Ben Rogers: It told me that nothing has changed in Burma. If the situation was changing, even slowly, then deporting a foreigner who has committed no crime, who has entered the country on a valid visa, and who had simply written a book, is no sign of change. The MI [Military Intelligence] actually said to me that there was “no change, no change” – so we have their word for it!
Chinland Guardian: So, your book ‘Than Shwe: Unmasking Burma’s Tyrant’ has been well-received by the regime?
Ben Rogers: It seems not. It was surprising that they had given me a visa, and I think someone in the system made a mistake. When I asked the MI officer whether he thought my deportation was justified, he said: “I have not read your book, so I cannot comment. I am only following my orders”. But then he asked me if I had a copy of my book with me, which was very funny. I told him I did not, but if he gave me his address I would gladly send him one. He didn’t respond.
Chinland Guardian: You mentioned that a group of ‘non-uniformed’ men met you at the hotel you were staying in Rangoon. Do you think they are people from the new government or the old one?
Ben Rogers: The system and the people are the same. There is no ‘old’ government and ‘new’ government, in reality. There are some new institutions, a few changes of personnel at the top levels, a rotation of positions, but underneath the system is the same.
Chinland Guardian: You have made several trips to Burma, both inside and borders. Share with us the different pictures that you have experienced between the two.
Ben Rogers: I have travelled many times to the different borders – the Thai-Burmese border, the India-Burma border and the China-Burma border, and once to the Bangladesh-Burma border – as well as several times inside the country. Clearly, the biggest difference is that the oppression inside Burma is more subtle. In the ethnic areas and on the borders, you hear and even see evidence of the regime’s brutality – I have met many women who have been gang-raped by soldiers of the Burma army, people used for forced labour, refugees and internally displaced people who have been forced to flee their villages. I have visited villages that have been burned down, and met former child soldiers. I’ve met people who have lost limbs from stepping on landmines, sometimes after being forced to work as human minesweepers. I’ve also met former political prisoners.

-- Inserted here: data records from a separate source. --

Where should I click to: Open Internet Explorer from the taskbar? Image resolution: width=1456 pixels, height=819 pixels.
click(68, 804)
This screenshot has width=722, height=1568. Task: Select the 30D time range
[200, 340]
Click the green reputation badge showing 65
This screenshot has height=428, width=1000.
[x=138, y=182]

Inside the cities in Burma, the oppression is still severe, and economic deprivation is dire, but the suffering is less visible and less physical. Also people are more frightened to talk than they are on the borders, although some people do talk.
People in the cities are less aware about what is happening in the ethnic areas – they don’t necessarily know the extent of the suffering.

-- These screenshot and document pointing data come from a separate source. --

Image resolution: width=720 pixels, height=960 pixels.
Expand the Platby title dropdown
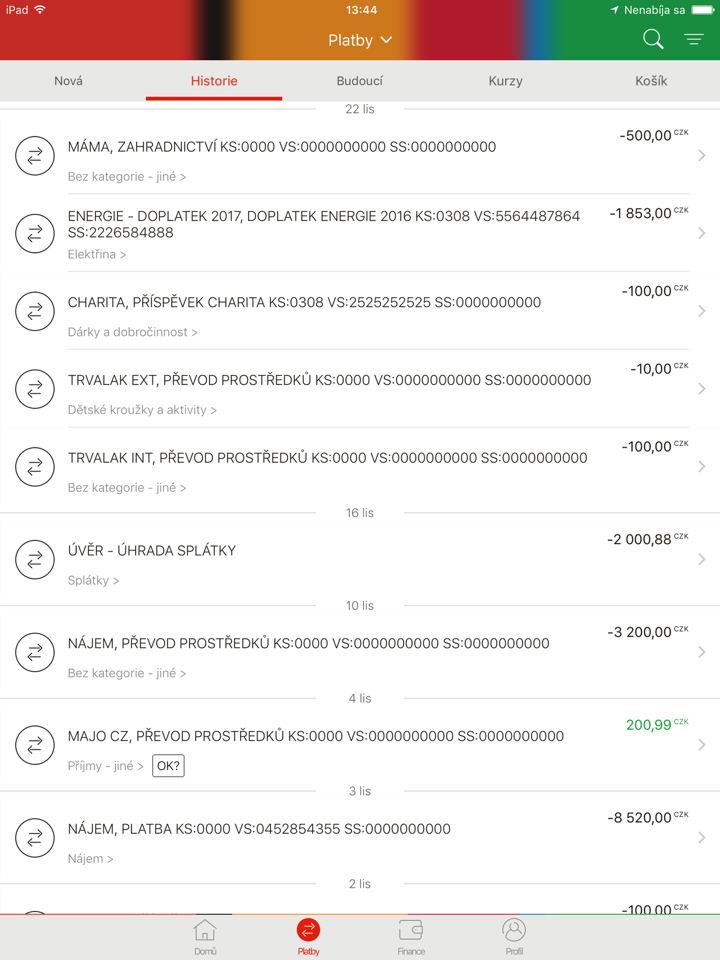[x=360, y=40]
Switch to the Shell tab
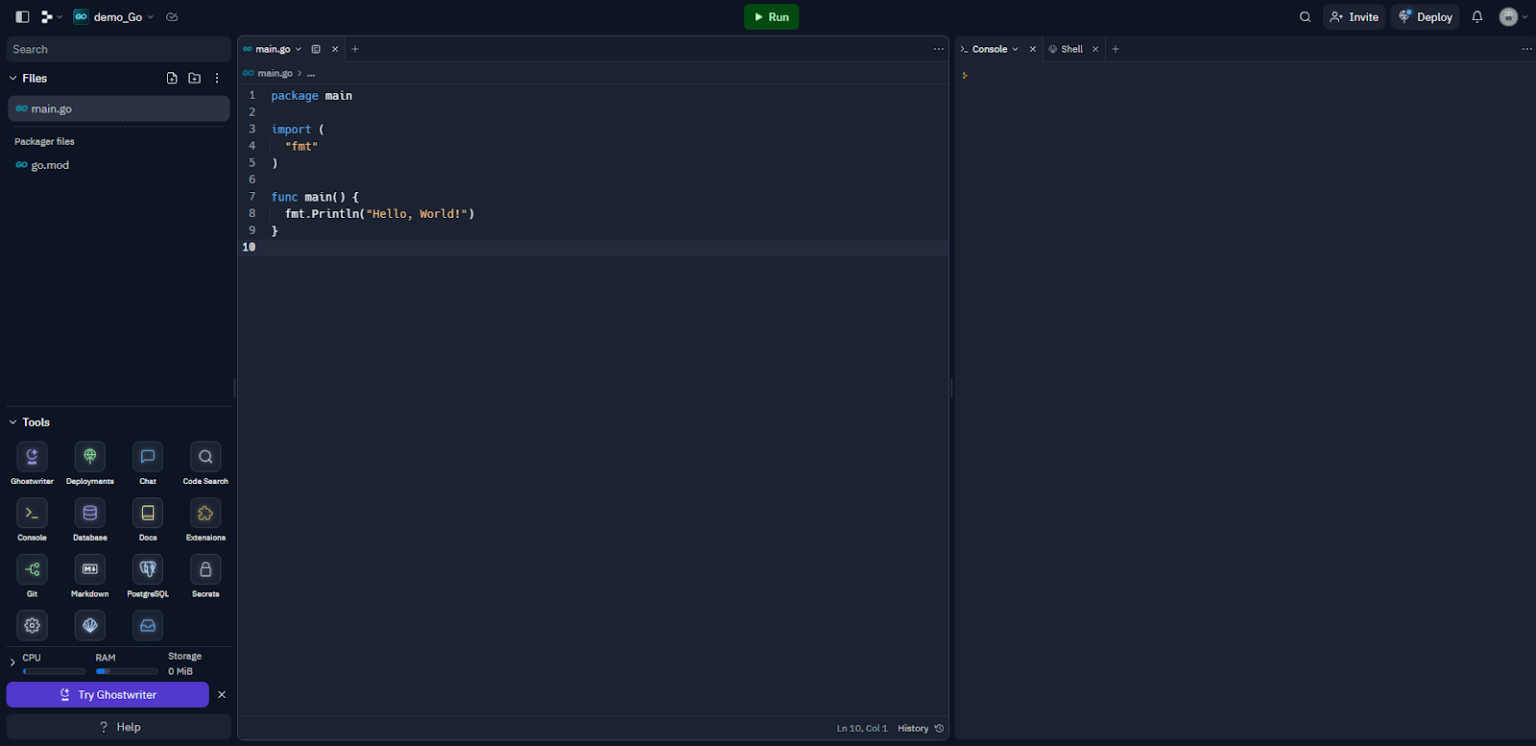 pos(1071,49)
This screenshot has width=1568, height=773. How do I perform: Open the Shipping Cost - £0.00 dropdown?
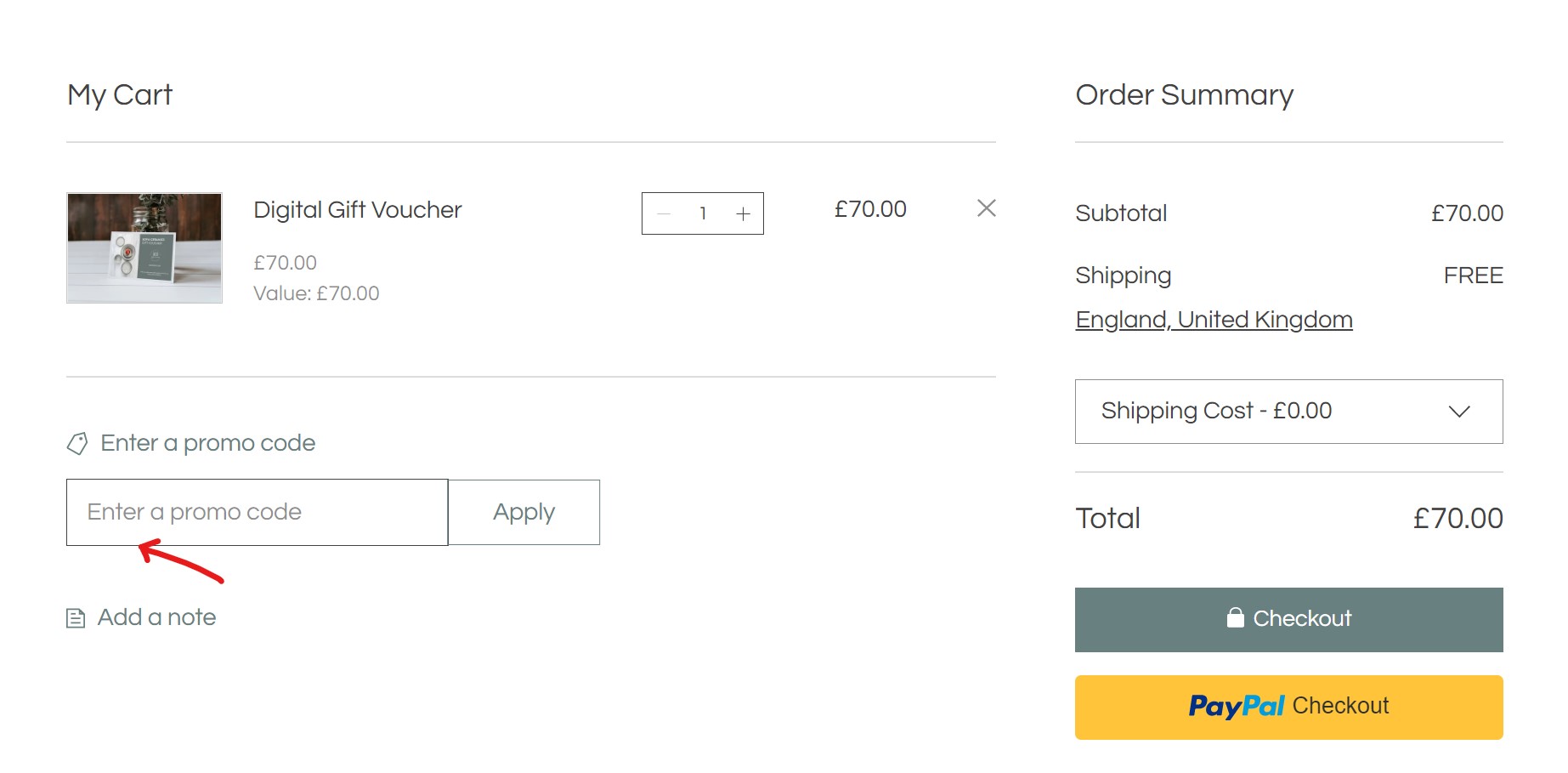pyautogui.click(x=1288, y=412)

I have deliberately travelled to all the borders and inside the country, because I think it’s really important to see Burma and the issues as a whole. There is too much division and polarization. Too many people, sometimes through no fault of their own, are too narrow in their perspectives. Rangoon-based people are Rangoon-centric, border-based people are focused, understandably, on the border, but we need people who see and understand both, and have a complete picture of the regime’s oppression of its people. For Burmese and ethnic people, their lack of understanding of each other is primarily due to lack of information and communication, and that’s something perhaps outsiders can help with. But for foreigners – diplomats, NGO workers and others – they have less excuse. There needs to be more effort by Rangoon-based foreigners to understand the ethnic issues and the border situations, and – where possible – foreigners working on the borders would do well to travel to Rangoon from time to time as well.